Dui Hua Executive Director John Kamm said in a May statement that the organization was very pleased about his impending release and they "hope that he will receive the care he needs to resume a normal life after spending more than half of it behind bars."
He added that Miao is affected with serious mental and physical health concerns because of his incarceration. "Miao has had no contact with the outside world for many years." He began, "People who served sentences with him in the 1990s remember him as a very thin man who refused to admit wrongdoing and participate in prison labor. He is said to have spent time in solitary confinement. Miao suffers from hepatitis B and schizophrenia. He was transferred in 2003 to Yanqing Prison, which has a ward for sick, elderly, and disabled prisoners. Miao’s family stopped visiting him more than ten years ago, reportedly at Miao’s request."

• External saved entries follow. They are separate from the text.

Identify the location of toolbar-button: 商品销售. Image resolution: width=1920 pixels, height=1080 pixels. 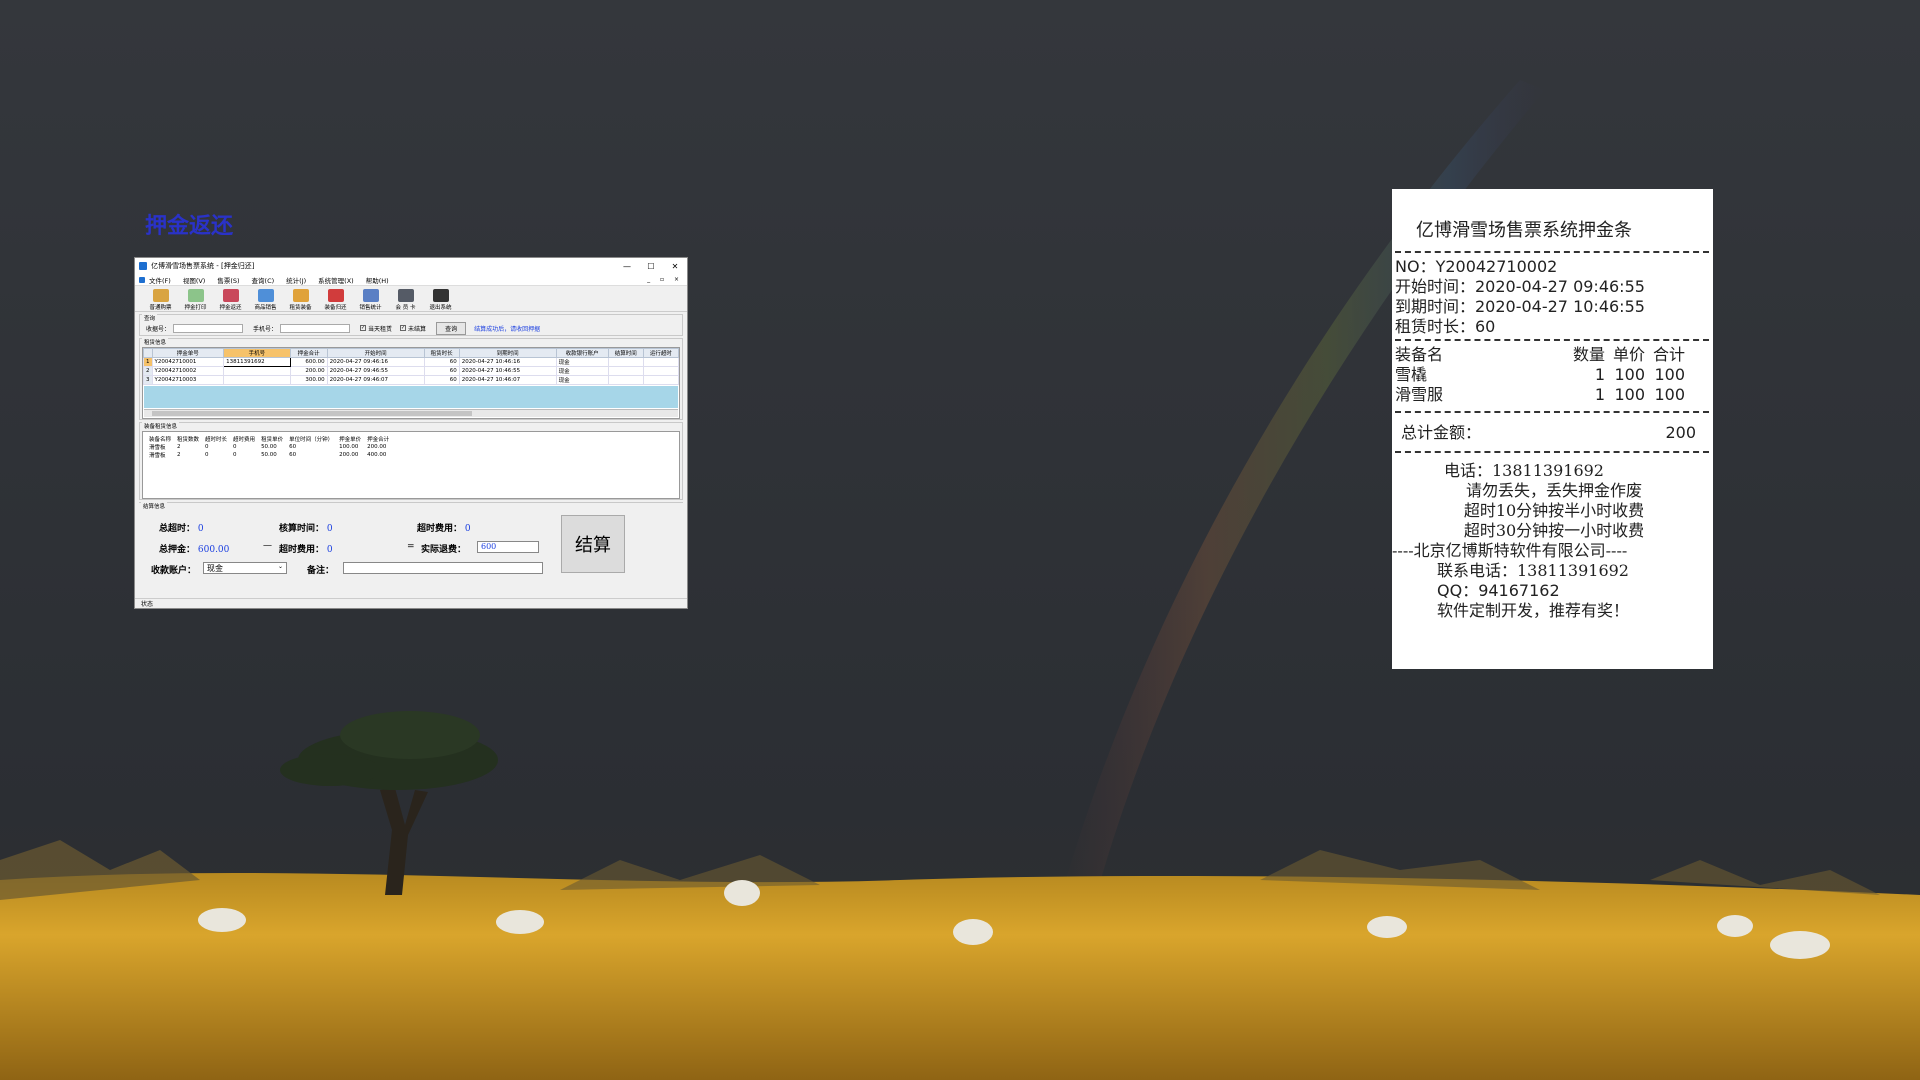
(266, 300).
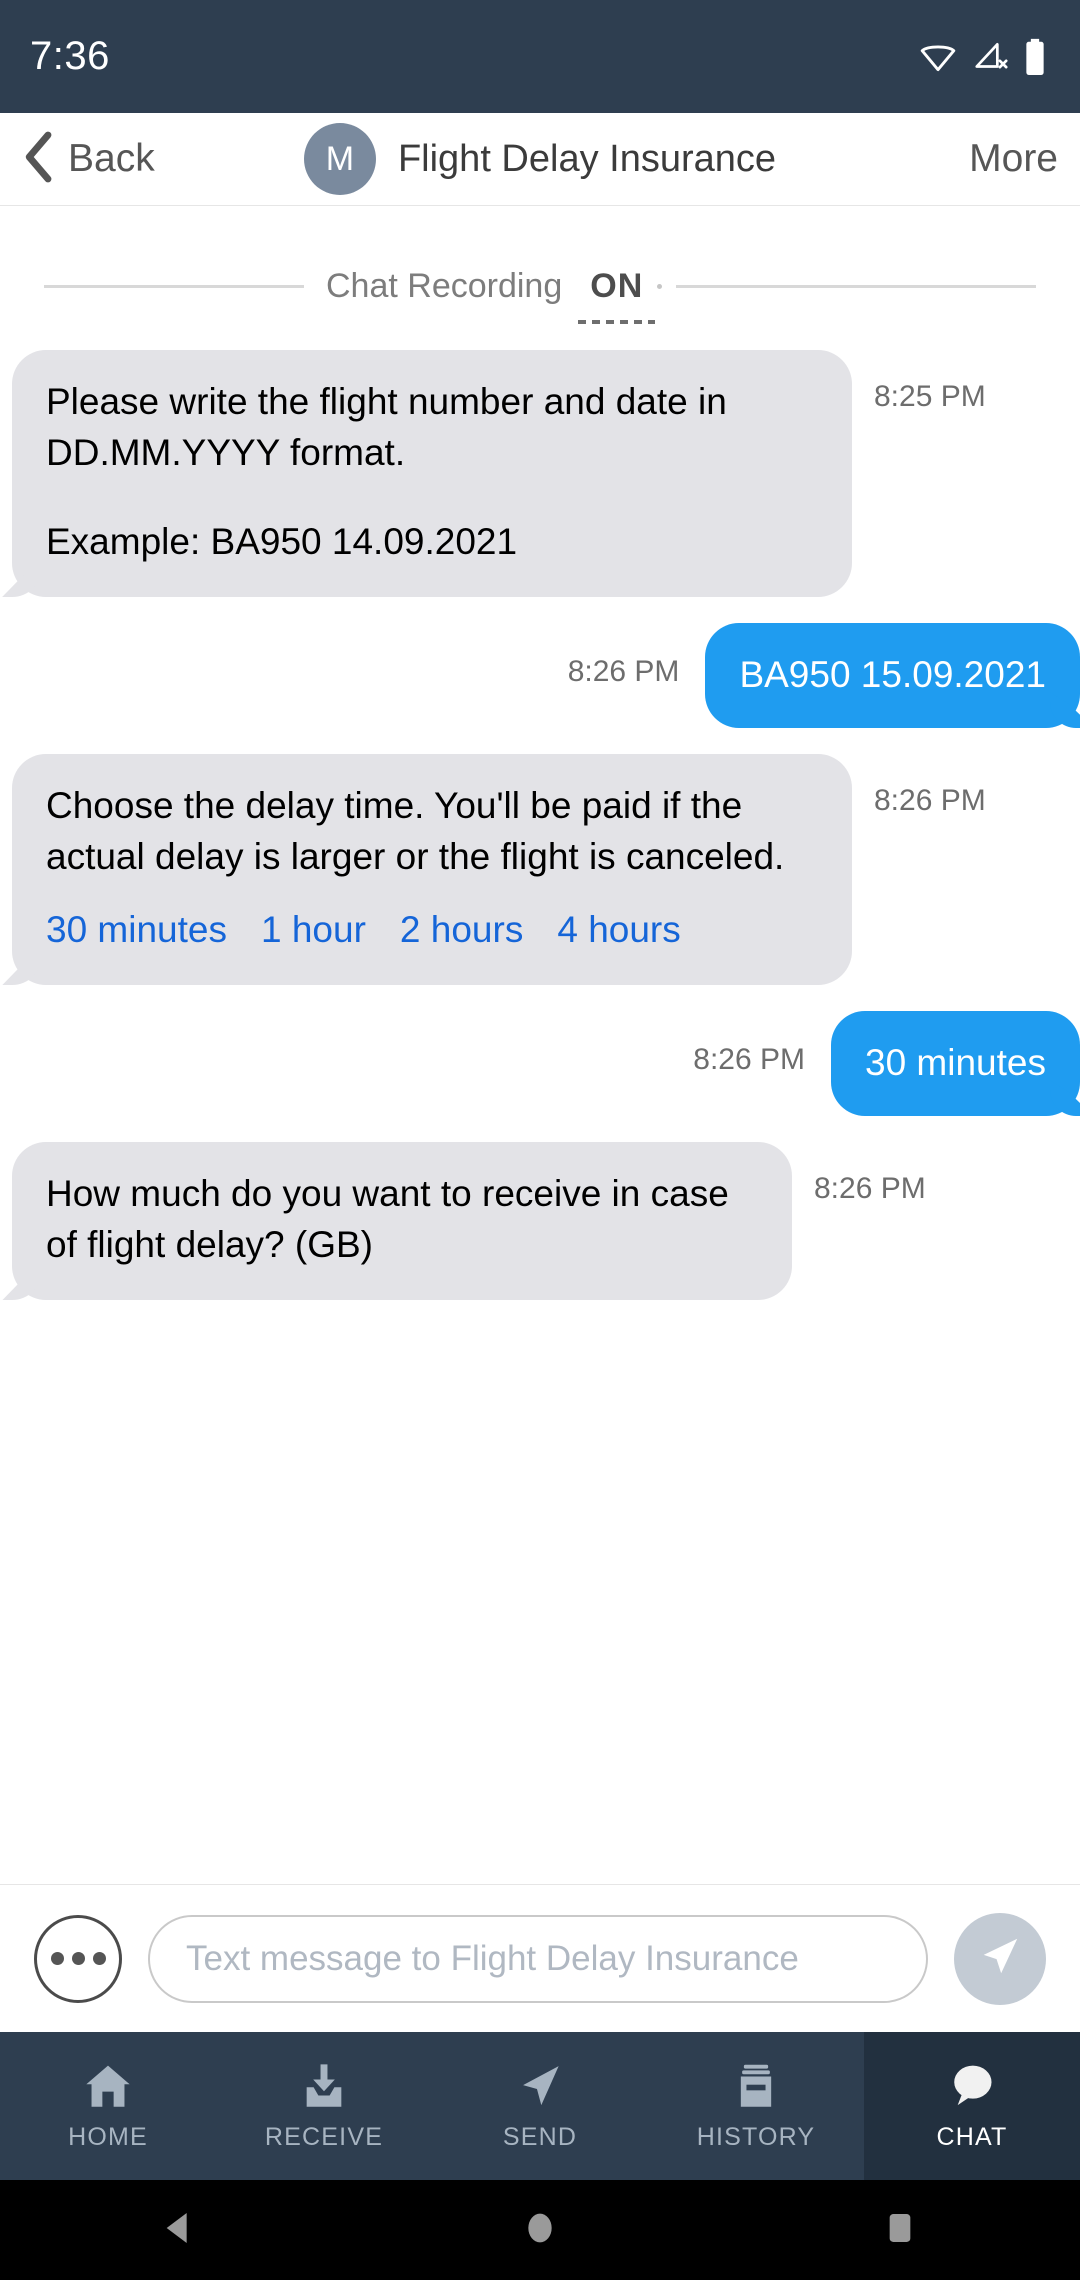 The height and width of the screenshot is (2280, 1080). I want to click on android-navigation-bar, so click(540, 2230).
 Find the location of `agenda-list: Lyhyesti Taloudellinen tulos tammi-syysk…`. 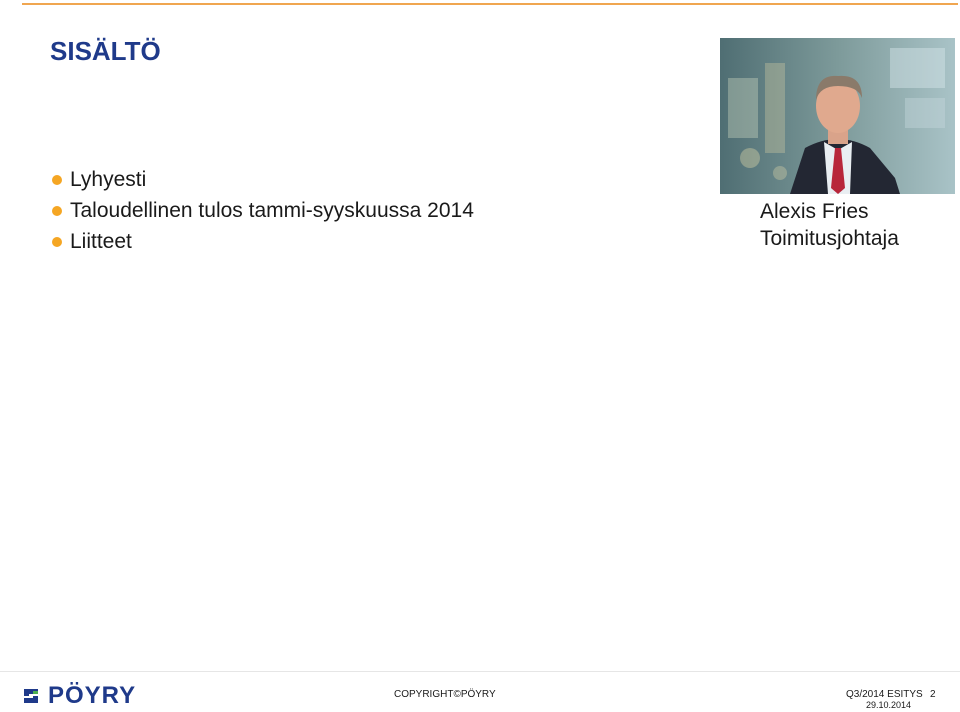

agenda-list: Lyhyesti Taloudellinen tulos tammi-syysk… is located at coordinates (262, 210).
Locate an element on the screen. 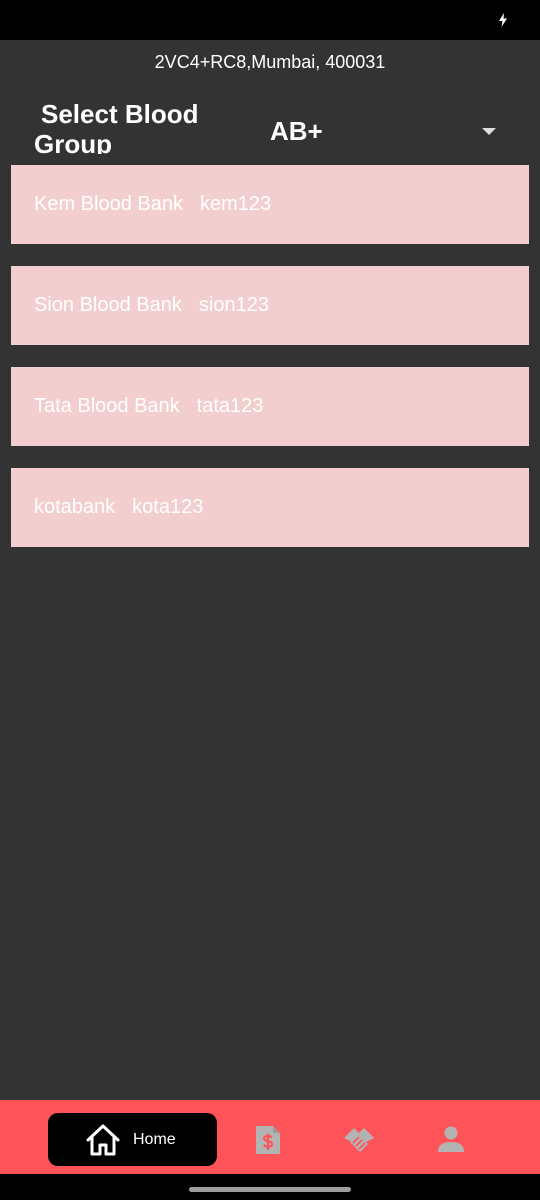  bank-code: sion123 is located at coordinates (234, 305).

In 2014 former prisoner Sun Liyong told BBC that Miao was the last Tiananmen prisoner because "he never admitted he was wrong, he refused to obey regulations and refused to participate in labour through re-education."
Despite his release, Miao will still have a seven-year hold on his "political rights", which means his voting and freedom of speech rights are suspended.
William Nee, China Researcher at Amnesty International told CNN, "The Chinese government continues to run the world’s largest censorship apparatus — in part to block the spreading of sensitive historical information like the Tiananmen crackdown — and it continues to harshly deal with the few people who bravely attempt to commemorate and pay tribute to those who died during the period."